Nel descrivere le due figure, i media confrontano così uno dei capisaldi dello spirito calvinista milanese: cuore in mano per chiunque arrivi in città (va bene anche il terun), purché si metta al lavoro e stia zitto. Ma non solo. Trovano così anche “il mostro da sbattere in prima pagina”, quello che da una parte indigna e deresponsabilizza, dall’altra spaventa. Virgilio delinque non in quanto deviato da chissà quale condizione sociale, o per necessità, ma perché malato, cattivo, pazzo, antropologicamente asociale. La sua storia ricorda quella di Gino Girolimoni (Girolimoni, il mostro di Roma, Damiano Damiani 1972), accusato negli anni Venti di una serie di omicidi e lapidato dalla stampa. Oppure quella di Sbatti il mostro in prima pagina (Bellocchio, 1972), nel quale il cinico e snob direttore del Giornale (Gian Maria Volonté) insegna a un giovane giornalista come infiocchettare e orientare semanticamente una notizia. Con la costruzione dei mostri. 
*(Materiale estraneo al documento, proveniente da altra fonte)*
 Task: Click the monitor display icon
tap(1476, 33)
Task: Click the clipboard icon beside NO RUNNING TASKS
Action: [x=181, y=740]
Ma torniamo a Pasquale Virgilio. Dal giorno dell’arresto e per oltre due anni la sua vita viene scandagliata. Si leggono i diari, si ricostruisce il passato, si tira in ballo una cuginetta, si diagnostica un mal di testa come “shock da delitto”. Si trova pure una fidanzata che ne testimonia le defaillance sessuali. E lo si definisce “una personalità psicopatica di tipo misto, istrionico e mito-maniacale”, “un delinquente per tendenza”, con una “predisposizione fisiologica al crimine”. Portato a San Vittore, viene seviziato per ore e finisce per confessare. È pure sfortunato. A metterlo sotto torchio un procuratore che deve farsi perdonare un’altra storiaccia avvenuta un anno prima. È il caso della Zanzara, nel quale i giovani redattori di un giornale liceale (che addirittura parla di anticoncezionali) si sono dovuti spogliare durante l’interrogatorio. Lo prevede una circolare fascista del 1933 e serve per accertare, giacché sono minori, eventuali tare fisiche e psicologiche. Ne nasce una bufera mediatica

Lo spirito di rivalsa della procura si scarica su Pasquale Virgilio. In questo clima da inquisizione comincia il processo, che tra confronti all’americana e parate di improbabili testimoni si trascina verso un destino di condanna. Finché, durante una delle ultime udienze, un avvocato molto stimato, Gian Domenico Pisapia, invia un telegramma: «Prego sospendere il processo e attendere mio arrivo a Milano. Chiedo di essere ascoltato onde evitare un errore giudiziario». Occupandosi di un altro processo, il noto avvocato è venuto a conoscenza di una verità che, per ragioni professionali, non può dire. Ma basta la sua parola: Virgilio è innocente. L’assassino, anzi gli assassini, sono infatti tre neofascisti, i quali, si saprà dopo, volevano finanziare la svolta reazionaria dello Stato con i soldi di un benzinaio. I loro nomi sono: Roberto Rapetti (l’esecutore “biondino”), Gianni Nardi e Giancarlo Esposti. Solo il primo pagherà con il carcere (dove si suiciderà), mentre gli altri due, allora minorenni, proseguiranno la loro attività terroristica ancora per un po’ (ne parleremo un’altra volta). Pasquale Virgilio, invece, viene assolto per non aver commesso il fatto. E Guido Vergani, per risarcirlo in parte del danno, gli dedica un libro-intervista. 

Ultimamente questa storia mi è venuta in mente pensando al presunto assassino di Yara Gambirasio. Io non so se sia colpevole, perché la mia stupefacente agenzia investigativa non è tra i consulenti della procura (e non penso che mai lo sarà). Ma se ci fosse stato un errore del laboratorio e fosse innocente? Chi lo risarcirebbe? E noi? Noi che per mesi ci siamo fatti i cavoli suoi andandolo a stanare a Brembate? Che cosa sarebbe del nostro tempo perso? Qualcuno ce lo ridarebbe? Assolutamente no, come accadde per il caso del biondino di piazzale Lotto, del quale non si seppe più nulla. Uno di tanti fantasmi di questa incredibile piazza di transito, di cui parleremo anche la prossima volta.